▶ [Requirement] Retype the lines below exactly, from the one that contains "Instruction: Open Library from the sidebar" through the last, and leave every picture out.

▶ [Supplied records]
* * *

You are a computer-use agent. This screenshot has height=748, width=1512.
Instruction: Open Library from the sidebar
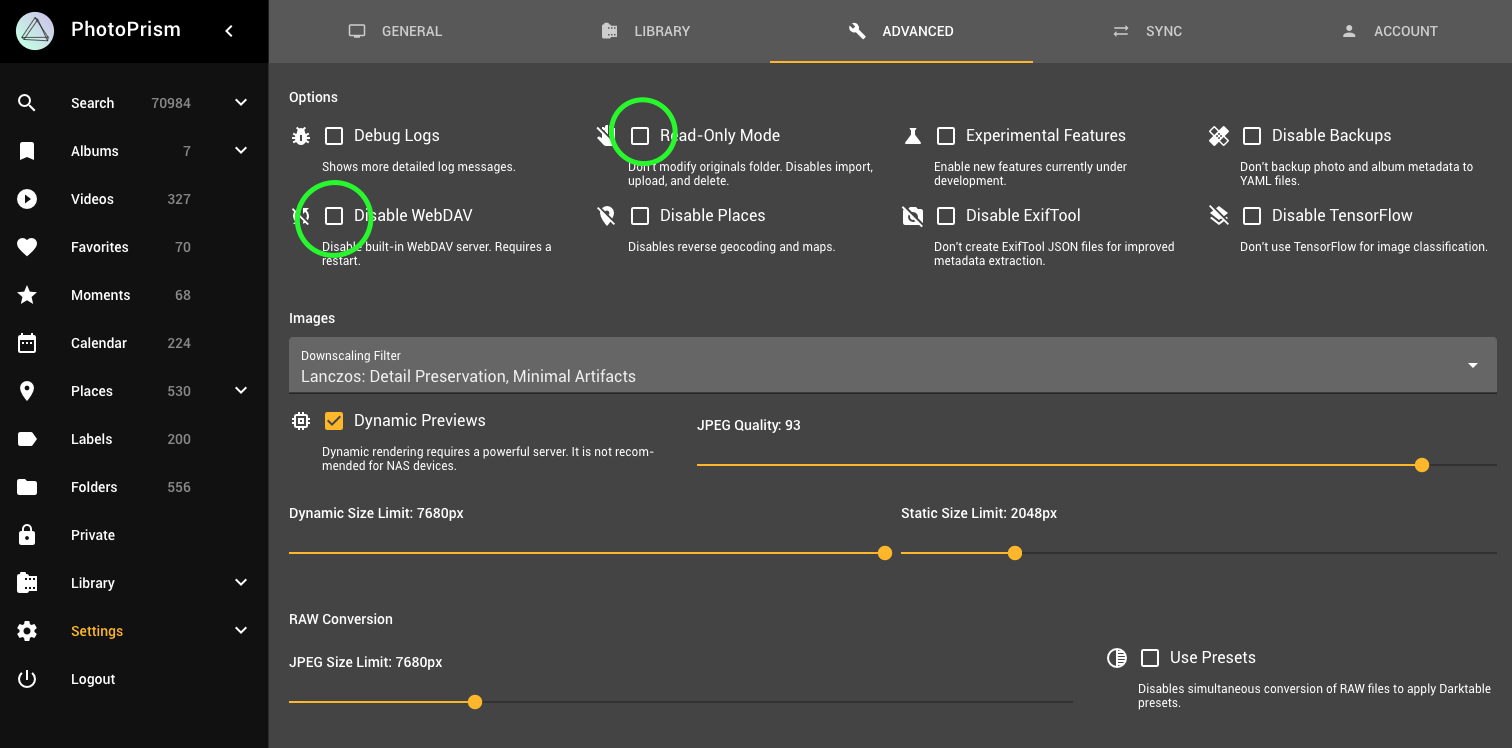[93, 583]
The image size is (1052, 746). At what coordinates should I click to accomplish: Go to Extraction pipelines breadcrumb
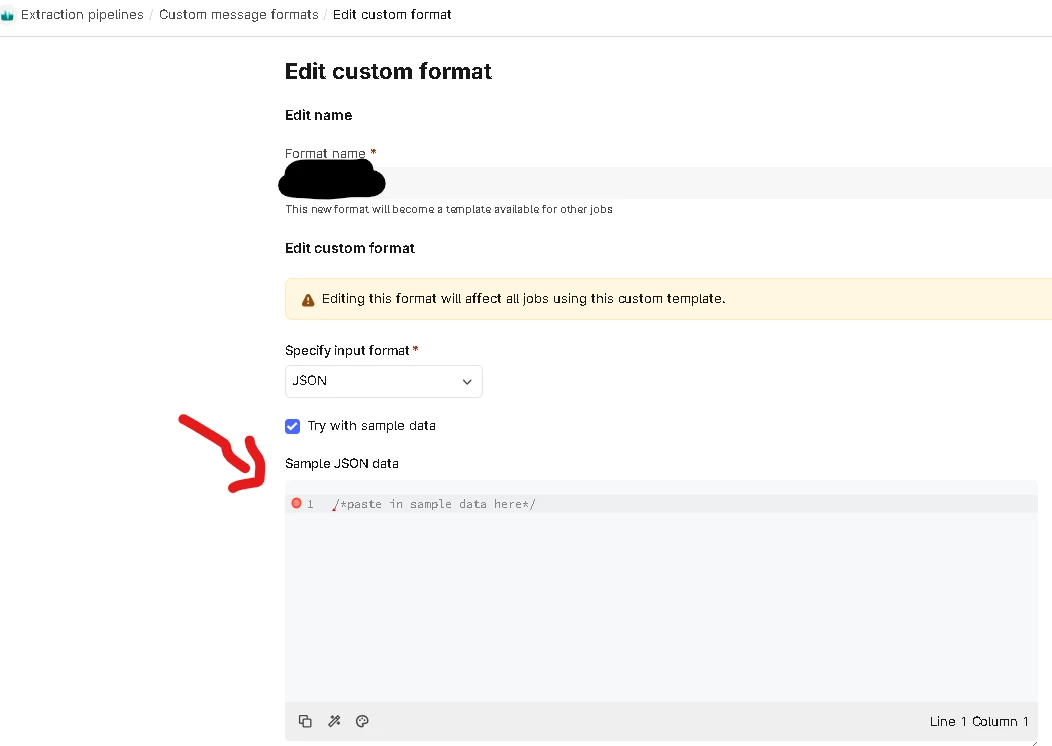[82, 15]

* * *

▶ [Output of the task]
Instruction: Open Library from the sidebar
[93, 583]
The image size is (1052, 746). At what coordinates should I click to accomplish: Go to Extraction pipelines breadcrumb
[82, 15]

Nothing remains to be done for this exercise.